Finally, by forgoing processed foods and eating more fiber-rich foods (veggies, fruits, legumes, whole grains), prebiotic foods (onions, scallions, garlic, artichokes, leeks, cabbage) and probiotic foods (fermented foods like kimchi, sauerkraut, and kefir), the good bacteria in our gut are able to thrive, leading to an overall healthy microbiome. "Quite a bit of research shows that the microbiome really impacts our reaction to stress and anxiety," says Lisa Mosconi, Ph.D., a neuroscientist, nutritionist, and associate director of the Alzheimer's Prevention Clinic at Weill Cornell Medical College.

This is in part due to the gut's impact on GABA, the major inhibitory neurotransmitter that's been implicated in a multitude of health challenges including anxiety disorders, insomnia, and depression. When our microbiome is healthy and populated with good bacteria, we can better regulate GABA production and benefit from its calming, soothing properties, says Mosconi. Too much bad bacteria, on the other hand, can sort of hijack the GABA system and impair your ability to cope with stress.

Beyond these three mechanisms, diets rich in whole foods are generally just great for maintaining balanced blood sugar, which is key for staying calm, happy, and level-headed on a day-to-day basis.

So, can you rely solely on food as a form of mental health therapy?

Sometimes dietary tweaks recommended by nutritional psychiatrists are enough to help a patient avoid or go off medication (as with Ede's patient above), but that's not necessarily the goal of nutritional psychiatry. The simple fact is psychiatric medication is a potentially life-saving tool that has its place. "A concern I have with the food as medicine movement is that it can lead to this idea that needing medication or other treatments somehow means that you're failing," says Ramsey. "But I rarely find food to be the only treatment I give a patient. I spend a lot of time with patients in psychotherapy, and I prescribe medications as responsibly and effectively as I can when they're indicated." 
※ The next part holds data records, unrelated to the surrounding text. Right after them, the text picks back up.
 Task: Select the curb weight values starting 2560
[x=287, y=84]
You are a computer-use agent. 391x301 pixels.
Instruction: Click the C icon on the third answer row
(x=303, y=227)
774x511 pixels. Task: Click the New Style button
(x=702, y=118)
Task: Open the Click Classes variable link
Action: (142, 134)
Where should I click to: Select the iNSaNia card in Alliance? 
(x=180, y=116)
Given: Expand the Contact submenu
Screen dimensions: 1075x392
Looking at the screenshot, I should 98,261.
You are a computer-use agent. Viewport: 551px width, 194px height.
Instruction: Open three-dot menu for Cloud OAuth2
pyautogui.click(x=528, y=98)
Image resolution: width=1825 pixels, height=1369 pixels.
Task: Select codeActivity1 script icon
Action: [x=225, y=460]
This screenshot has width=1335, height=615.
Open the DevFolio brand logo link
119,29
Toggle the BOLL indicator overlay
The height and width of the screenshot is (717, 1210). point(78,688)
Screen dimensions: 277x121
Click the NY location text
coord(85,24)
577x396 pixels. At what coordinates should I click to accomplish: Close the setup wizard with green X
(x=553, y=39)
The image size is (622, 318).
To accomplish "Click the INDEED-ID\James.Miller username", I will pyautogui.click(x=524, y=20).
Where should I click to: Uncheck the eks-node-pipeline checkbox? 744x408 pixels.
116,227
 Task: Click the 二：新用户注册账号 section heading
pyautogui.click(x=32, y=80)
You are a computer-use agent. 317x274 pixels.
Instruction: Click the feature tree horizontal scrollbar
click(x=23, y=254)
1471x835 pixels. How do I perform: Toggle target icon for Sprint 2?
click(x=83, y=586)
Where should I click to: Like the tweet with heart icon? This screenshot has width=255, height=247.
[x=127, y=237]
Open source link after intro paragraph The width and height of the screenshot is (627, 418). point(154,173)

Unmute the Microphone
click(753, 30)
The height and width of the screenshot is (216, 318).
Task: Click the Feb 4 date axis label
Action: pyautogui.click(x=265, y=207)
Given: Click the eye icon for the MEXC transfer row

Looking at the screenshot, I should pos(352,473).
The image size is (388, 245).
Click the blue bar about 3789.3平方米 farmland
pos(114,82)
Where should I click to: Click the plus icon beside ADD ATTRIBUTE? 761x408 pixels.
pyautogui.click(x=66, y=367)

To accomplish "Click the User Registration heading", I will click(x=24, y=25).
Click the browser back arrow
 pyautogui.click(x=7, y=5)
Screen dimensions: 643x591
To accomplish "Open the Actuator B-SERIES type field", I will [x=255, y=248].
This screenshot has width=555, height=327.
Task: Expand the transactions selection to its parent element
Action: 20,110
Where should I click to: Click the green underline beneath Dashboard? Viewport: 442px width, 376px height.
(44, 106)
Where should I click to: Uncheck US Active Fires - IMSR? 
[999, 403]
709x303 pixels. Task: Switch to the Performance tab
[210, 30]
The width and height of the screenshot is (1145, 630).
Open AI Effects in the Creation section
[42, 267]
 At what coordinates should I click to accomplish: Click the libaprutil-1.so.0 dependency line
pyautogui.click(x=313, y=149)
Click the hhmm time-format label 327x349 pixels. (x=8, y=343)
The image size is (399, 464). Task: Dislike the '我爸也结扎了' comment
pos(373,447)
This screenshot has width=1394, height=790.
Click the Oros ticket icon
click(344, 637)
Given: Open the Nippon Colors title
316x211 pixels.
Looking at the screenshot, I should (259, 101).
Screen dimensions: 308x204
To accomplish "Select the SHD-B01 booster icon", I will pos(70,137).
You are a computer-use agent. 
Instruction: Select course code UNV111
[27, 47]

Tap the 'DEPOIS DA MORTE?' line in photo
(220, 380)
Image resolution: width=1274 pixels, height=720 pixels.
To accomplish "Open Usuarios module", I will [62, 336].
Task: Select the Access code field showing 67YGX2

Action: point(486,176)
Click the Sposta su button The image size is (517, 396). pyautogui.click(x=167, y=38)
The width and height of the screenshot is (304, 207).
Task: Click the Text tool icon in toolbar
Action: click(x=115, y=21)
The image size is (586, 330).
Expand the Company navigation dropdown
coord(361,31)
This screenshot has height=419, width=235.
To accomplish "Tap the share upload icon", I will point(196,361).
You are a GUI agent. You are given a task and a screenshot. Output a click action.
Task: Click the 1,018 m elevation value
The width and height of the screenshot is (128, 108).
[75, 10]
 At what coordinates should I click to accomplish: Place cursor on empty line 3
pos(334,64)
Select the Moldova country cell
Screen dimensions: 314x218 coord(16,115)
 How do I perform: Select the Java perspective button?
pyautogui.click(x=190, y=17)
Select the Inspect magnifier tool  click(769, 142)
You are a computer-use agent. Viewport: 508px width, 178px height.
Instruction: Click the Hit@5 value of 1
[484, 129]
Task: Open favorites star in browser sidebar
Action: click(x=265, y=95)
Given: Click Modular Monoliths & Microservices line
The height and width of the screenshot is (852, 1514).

It's also important not to forget about other lifestyle factors that can make a huge difference in your mental health—and many nutritional psychiatrists and other functional medicine practitioners implement these tools in their practice as well. "These efforts must go well beyond food choices," says Perlmutter. "The flames of inflammation are fanned by stress, lack of exercise, and most importantly, not enough restorative sleep. Interestingly, each of these is independently associated with risk for both depression as well as Alzheimer's disease."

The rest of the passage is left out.